Network Working Group                                      C.F. Harrison
Internet-Draft                                 Far Field Associates, LLC
Expires: August 23, 2001                               February 22, 2001


              Audiovisual Transport with Precision Timing
                   draft-harrison-avt-precision-av-00

Status of this Memo

   This document is an Internet-Draft and is in full conformance with
   all provisions of Section 10 of RFC2026.

   Internet-Drafts are working documents of the Internet Engineering
   Task Force (IETF), its areas, and its working groups. Note that
   other groups may also distribute working documents as
   Internet-Drafts.

   Internet-Drafts are draft documents valid for a maximum of six
   months and may be updated, replaced, or obsoleted by other documents
   at any time. It is inappropriate to use Internet-Drafts as reference
   material or to cite them other than as "work in progress."

   The list of current Internet-Drafts can be accessed at
   http://www.ietf.org/ietf/1id-abstracts.txt.

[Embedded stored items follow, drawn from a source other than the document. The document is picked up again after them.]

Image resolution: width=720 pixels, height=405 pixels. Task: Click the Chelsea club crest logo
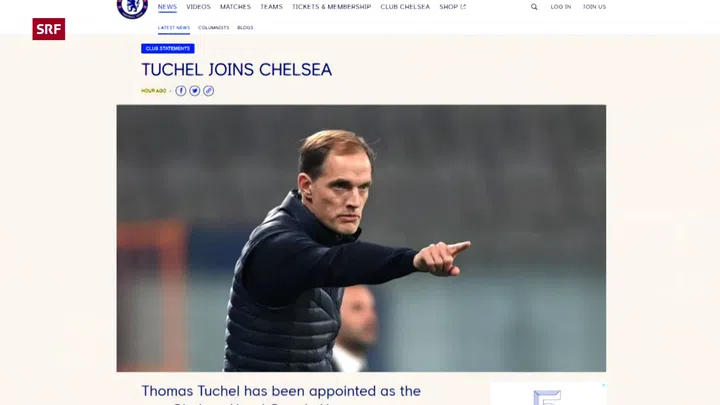tap(132, 8)
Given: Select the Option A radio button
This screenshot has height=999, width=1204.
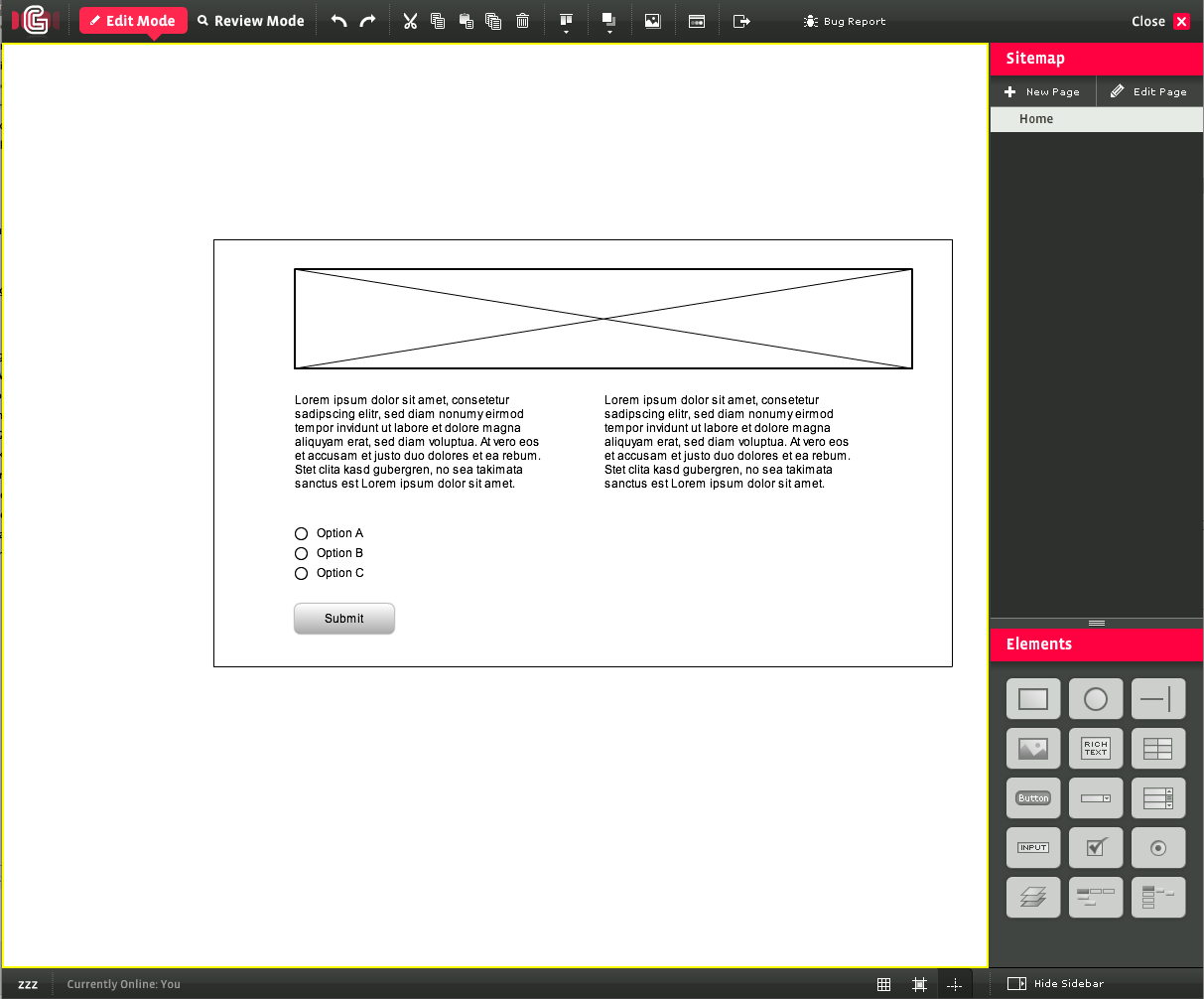Looking at the screenshot, I should pos(302,533).
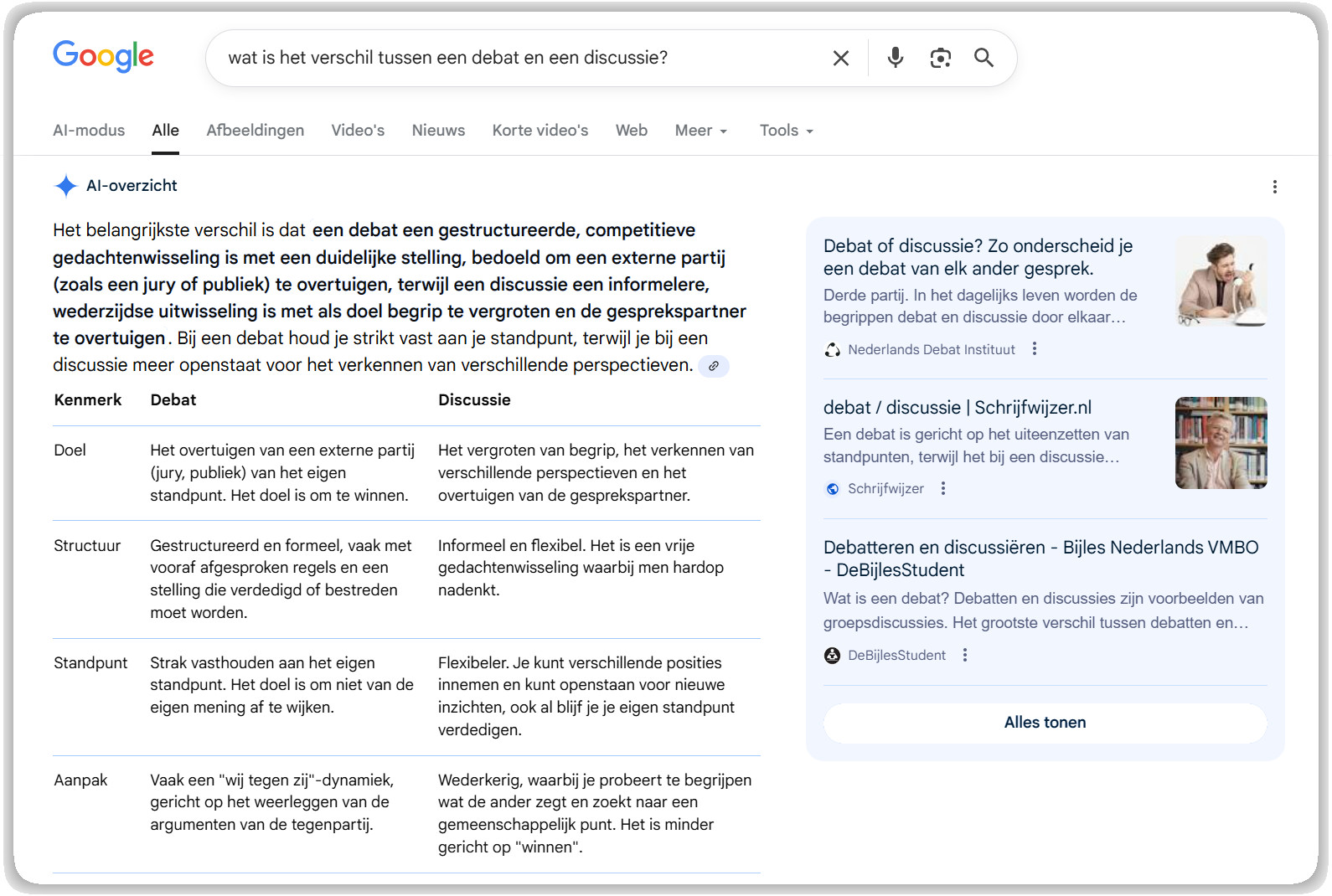
Task: Click the bookshelf thumbnail of the Schrijfwijzer result
Action: tap(1221, 443)
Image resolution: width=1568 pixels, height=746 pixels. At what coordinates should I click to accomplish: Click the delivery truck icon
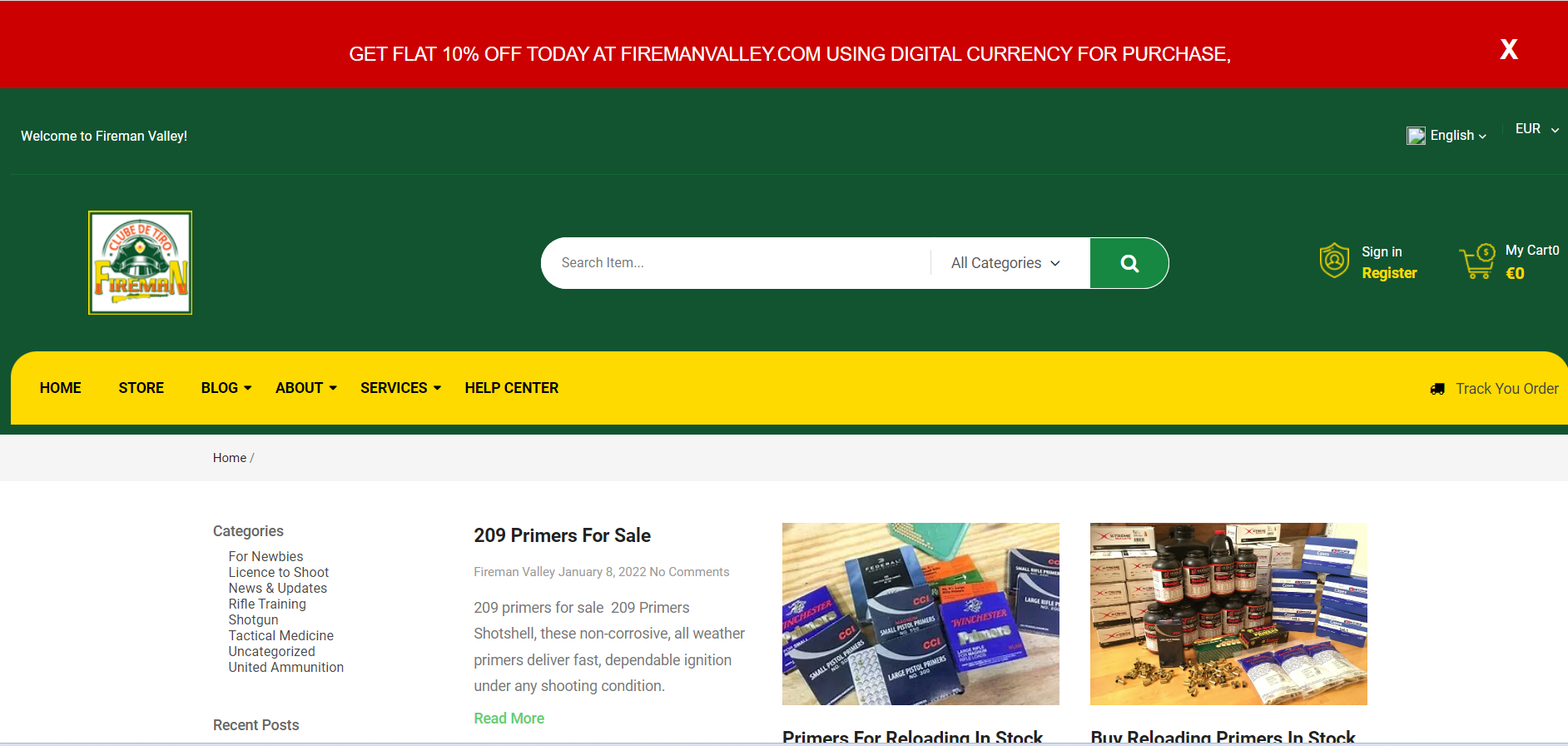1437,389
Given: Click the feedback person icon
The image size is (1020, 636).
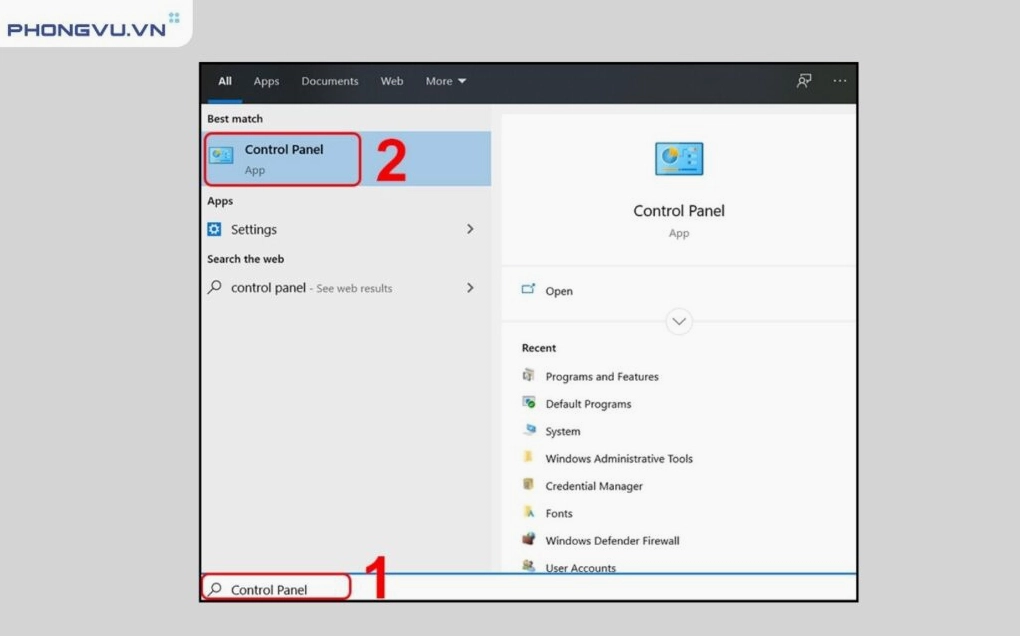Looking at the screenshot, I should [x=804, y=81].
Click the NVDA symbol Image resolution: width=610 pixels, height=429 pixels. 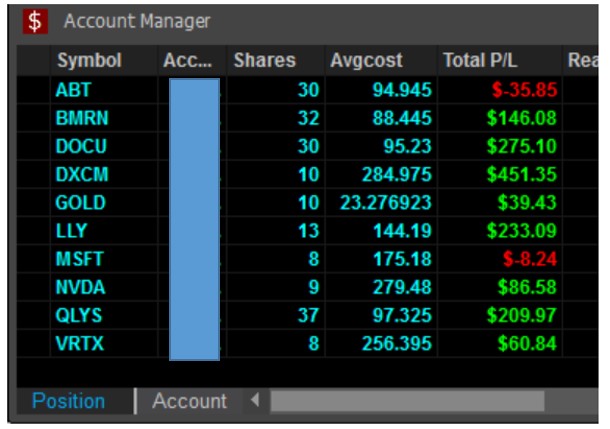[x=80, y=287]
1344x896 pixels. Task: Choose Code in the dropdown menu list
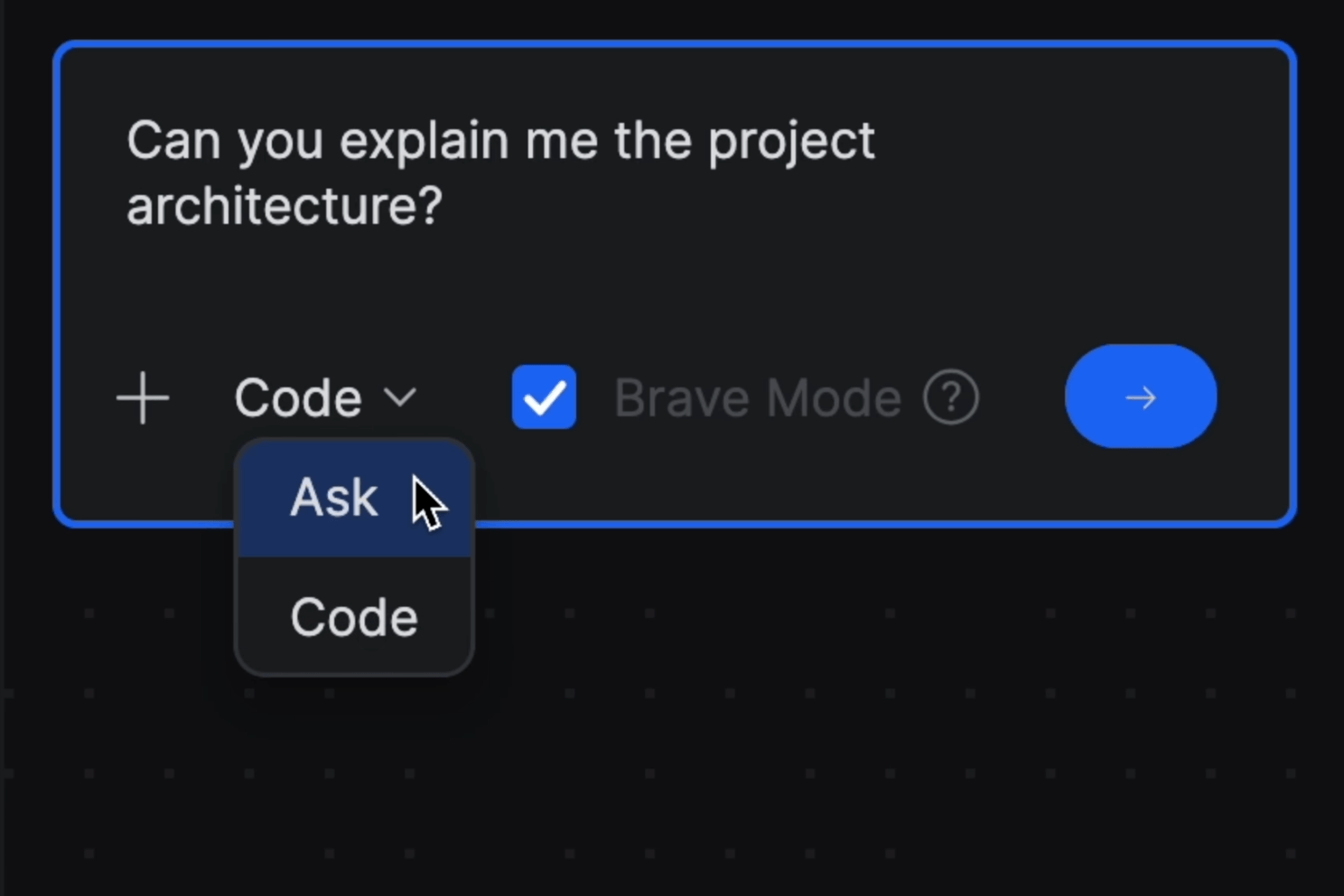coord(353,617)
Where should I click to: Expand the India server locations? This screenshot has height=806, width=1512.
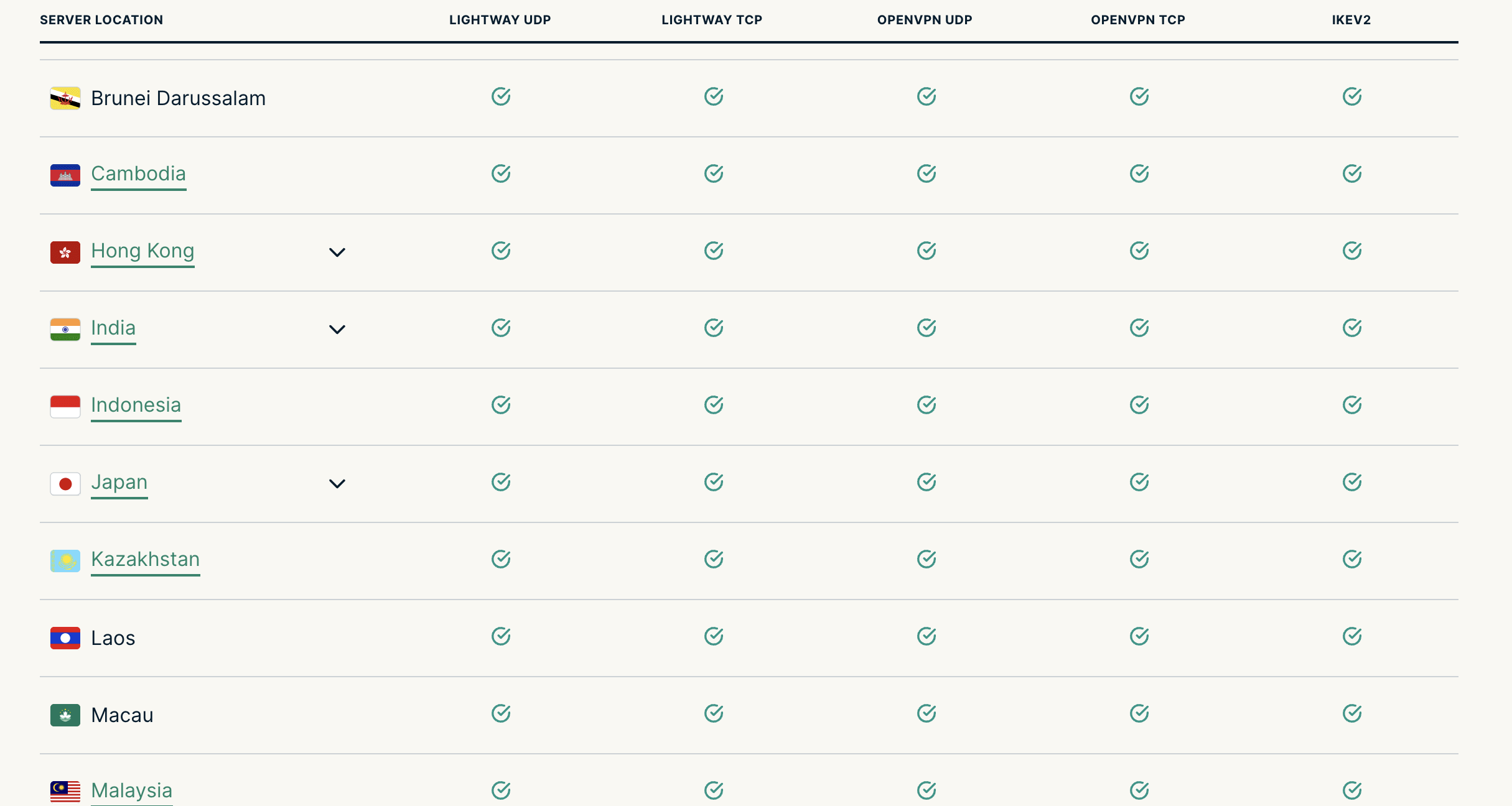coord(337,330)
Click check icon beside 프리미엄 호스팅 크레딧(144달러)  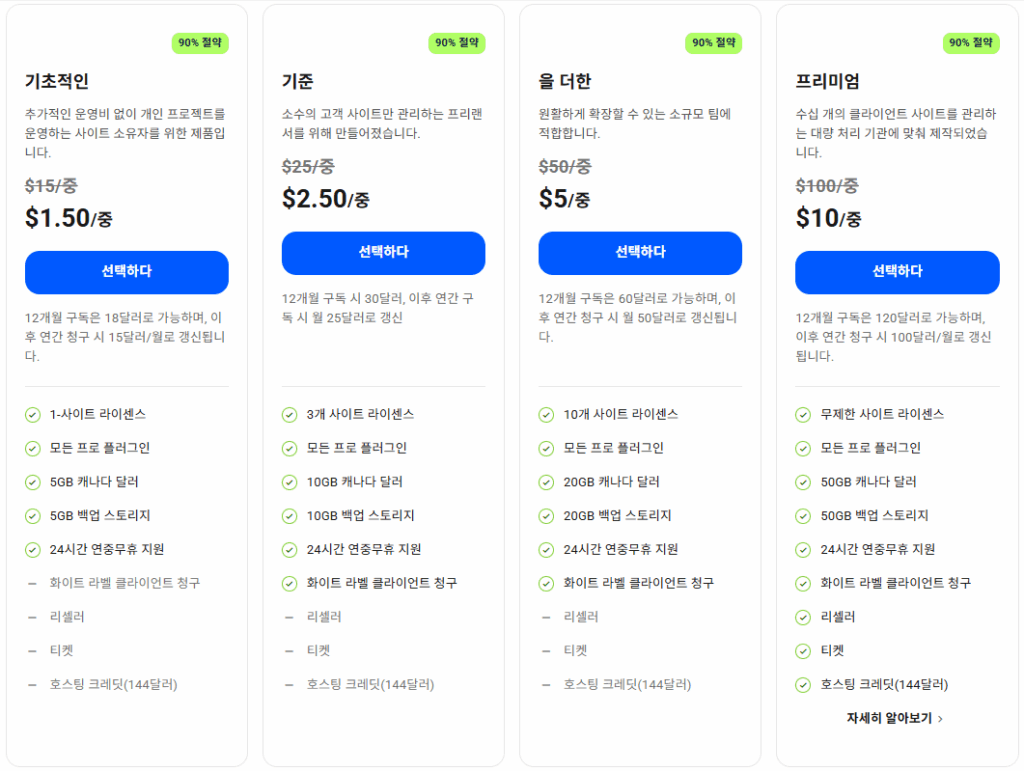803,685
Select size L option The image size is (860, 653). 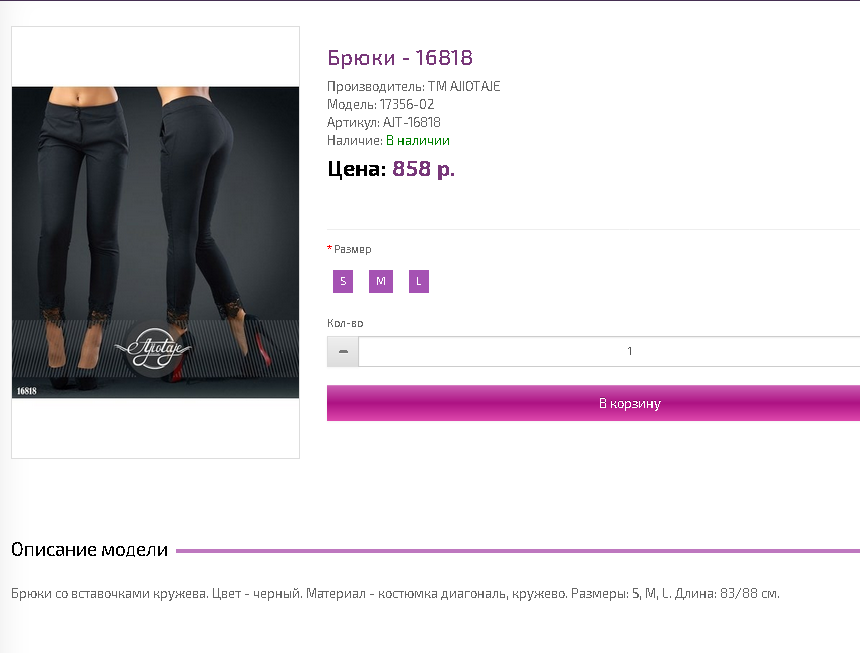(x=418, y=281)
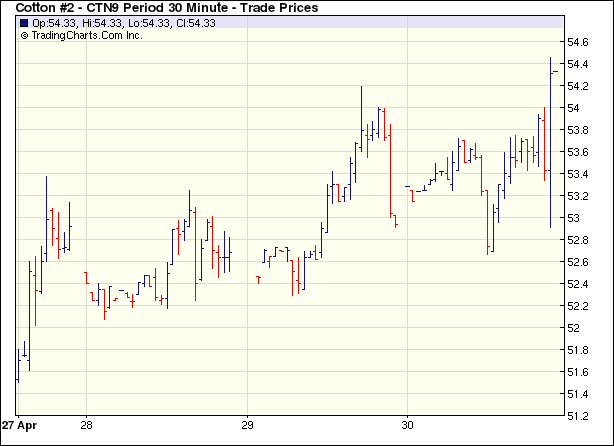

   The list of Internet-Draft Shadow Directories can be accessed at
   http://www.ietf.org/shadow.html.

   This Internet-Draft will expire on August 23, 2001.

Copyright Notice

   Copyright (C) The Internet Society (2001). All Rights Reserved.

Abstract

   This memo discusses methods for transporting audiovisual content
   over the Internet while meeting professional-quality temporal
   performance. This memo gives information about the timing
   requirements and synchronization practices in professional
   audiovisual production and exhibition. It is intended to initiate a
   discussion which may result in new or modified IETF standards which
   address the needs of this field.


Harrison                Expires August 23, 2001                 [Page 1]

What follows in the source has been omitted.